Robert John Davi (born June 26, 1953) is an American actor, singer and filmmaker. Over the course of his acting career, Davi has performed in more than 130 films. Among his most known roles are opera-singing heavy Jake Fratelli in The Goonies (1985), Vietnam veteran and FBI Special Agent Johnson in Die Hard (1988), James Bond villain Franz Sanchez in Licence to Kill (1989), police deputy chief Phil Heinemann in Predator 2 (1990) and strip club manager Al Torres in Showgirls (1995). On television, he portrayed FBI Special Agent Bailey Malone in the NBC television series Profiler (1996–2000).

Classically trained as a singer, Davi launched his professional singing career in 2011. His first album, Davi Sings Sinatra – On The Road To Romance, hit No. 6 on the Billboard jazz charts. Praised for his voice and vocal interpretations, Davi debuted as a headliner at The Venetian Las Vegas, six months after the record was released.

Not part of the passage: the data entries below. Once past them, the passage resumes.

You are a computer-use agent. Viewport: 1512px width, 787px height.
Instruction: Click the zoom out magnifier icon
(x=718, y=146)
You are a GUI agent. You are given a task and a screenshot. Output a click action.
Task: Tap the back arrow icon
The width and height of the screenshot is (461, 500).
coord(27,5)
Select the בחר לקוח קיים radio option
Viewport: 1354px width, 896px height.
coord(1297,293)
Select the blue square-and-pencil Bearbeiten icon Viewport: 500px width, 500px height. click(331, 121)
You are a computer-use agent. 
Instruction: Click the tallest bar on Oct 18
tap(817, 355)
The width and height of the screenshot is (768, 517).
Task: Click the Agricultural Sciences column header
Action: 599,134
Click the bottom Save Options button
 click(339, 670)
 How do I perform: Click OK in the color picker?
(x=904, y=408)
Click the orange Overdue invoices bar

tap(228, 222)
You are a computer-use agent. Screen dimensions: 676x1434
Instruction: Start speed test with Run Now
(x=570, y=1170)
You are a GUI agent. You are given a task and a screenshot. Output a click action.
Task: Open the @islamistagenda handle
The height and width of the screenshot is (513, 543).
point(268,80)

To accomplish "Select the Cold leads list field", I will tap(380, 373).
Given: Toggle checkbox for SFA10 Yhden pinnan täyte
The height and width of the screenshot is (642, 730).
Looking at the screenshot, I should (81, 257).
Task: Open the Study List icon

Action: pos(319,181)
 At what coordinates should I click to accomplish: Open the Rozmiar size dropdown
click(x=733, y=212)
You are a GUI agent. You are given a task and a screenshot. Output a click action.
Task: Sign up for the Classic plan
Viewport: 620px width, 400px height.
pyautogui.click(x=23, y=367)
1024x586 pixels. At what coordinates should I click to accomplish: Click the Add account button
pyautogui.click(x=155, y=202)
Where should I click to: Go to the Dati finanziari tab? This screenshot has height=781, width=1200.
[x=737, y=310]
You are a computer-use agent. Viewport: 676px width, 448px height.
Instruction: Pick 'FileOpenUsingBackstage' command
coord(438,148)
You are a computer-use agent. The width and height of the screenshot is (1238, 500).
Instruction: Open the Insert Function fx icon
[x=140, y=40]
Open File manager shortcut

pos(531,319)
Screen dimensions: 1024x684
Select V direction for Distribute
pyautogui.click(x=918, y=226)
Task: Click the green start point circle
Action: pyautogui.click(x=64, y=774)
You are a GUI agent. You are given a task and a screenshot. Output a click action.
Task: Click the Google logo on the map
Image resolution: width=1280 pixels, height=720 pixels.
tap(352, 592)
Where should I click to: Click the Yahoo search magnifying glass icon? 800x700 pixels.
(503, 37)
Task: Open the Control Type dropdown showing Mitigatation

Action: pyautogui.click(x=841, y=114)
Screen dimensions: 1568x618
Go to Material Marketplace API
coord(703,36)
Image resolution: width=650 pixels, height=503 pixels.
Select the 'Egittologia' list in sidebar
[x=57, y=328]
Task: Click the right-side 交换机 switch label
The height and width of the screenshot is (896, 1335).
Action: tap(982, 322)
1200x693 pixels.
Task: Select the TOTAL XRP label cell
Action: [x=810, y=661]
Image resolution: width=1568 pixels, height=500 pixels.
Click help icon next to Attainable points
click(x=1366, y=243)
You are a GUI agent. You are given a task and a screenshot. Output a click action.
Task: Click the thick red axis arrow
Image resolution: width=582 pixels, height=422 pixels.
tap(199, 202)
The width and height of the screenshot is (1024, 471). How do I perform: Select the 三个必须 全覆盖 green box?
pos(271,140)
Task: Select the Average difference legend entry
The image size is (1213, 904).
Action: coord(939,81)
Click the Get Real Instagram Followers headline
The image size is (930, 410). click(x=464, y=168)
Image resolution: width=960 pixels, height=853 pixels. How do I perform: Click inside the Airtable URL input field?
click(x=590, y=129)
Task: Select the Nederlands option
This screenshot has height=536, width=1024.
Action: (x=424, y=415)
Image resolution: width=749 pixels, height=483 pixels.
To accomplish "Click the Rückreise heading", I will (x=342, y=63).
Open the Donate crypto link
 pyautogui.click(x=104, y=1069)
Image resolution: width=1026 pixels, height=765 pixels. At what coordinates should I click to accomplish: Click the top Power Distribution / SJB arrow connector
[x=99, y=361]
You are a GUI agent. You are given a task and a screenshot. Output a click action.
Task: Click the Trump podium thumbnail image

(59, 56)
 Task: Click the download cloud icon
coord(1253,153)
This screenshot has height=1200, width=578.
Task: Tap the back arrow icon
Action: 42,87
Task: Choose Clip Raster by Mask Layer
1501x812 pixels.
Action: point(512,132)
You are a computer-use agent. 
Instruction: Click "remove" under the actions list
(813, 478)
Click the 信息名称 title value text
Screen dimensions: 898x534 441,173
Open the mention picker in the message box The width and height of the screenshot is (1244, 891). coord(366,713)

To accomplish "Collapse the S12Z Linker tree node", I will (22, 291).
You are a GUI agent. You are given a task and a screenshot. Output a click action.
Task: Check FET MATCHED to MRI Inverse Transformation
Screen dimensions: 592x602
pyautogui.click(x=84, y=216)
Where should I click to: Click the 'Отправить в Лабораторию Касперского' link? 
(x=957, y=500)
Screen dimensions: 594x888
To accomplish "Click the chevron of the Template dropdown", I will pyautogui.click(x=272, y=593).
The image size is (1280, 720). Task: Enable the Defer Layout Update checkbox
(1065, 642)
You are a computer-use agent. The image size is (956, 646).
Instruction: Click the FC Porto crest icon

In 2016, Davi replaced Jerry Doyle as radio host for a nationally syndicated radio program on Talk Radio Network.

Early life 
Davi was born in 1953, in Astoria, Queens, New York, the son of Maria () and Sal Davi. His mother was an Italian American whose family came from Nusco, Avellino, Campania and his father was from Torretta, Palermo, Sicily.

Davi spoke Italian during his childhood. He attended Seton Hall, a Roman Catholic high school in Patchogue, New York. He has two sisters, Yvonne Davi (deceased), and Michelle Queal. He graduated from Hofstra University, which he attended because of that university's strong drama department as well as its unique reproduction of Shakespeare's Globe Theater. Davi studied with acting coach Stella Adler when he moved to Manhattan.

Film career

Acting career 
Davi made his motion picture debut in Contract On Cherry Street, in which he shared the screen with Frank Sinatra. He subsequently worked with Marlon Brando, Clint Eastwood, Arnold Schwarzenegger, Benicio del Toro, Bruce Willis, and Roberto Benigni, among others. He has appeared in films including The Goonies, Die Hard, Showgirls, Son of the Pink Panther, and in the Bond film Licence to Kill (1989) as the villain Franz Sanchez, a South American drug lord and murderer. In 2014, Davi appeared as Goran Vata in The Expendables 3.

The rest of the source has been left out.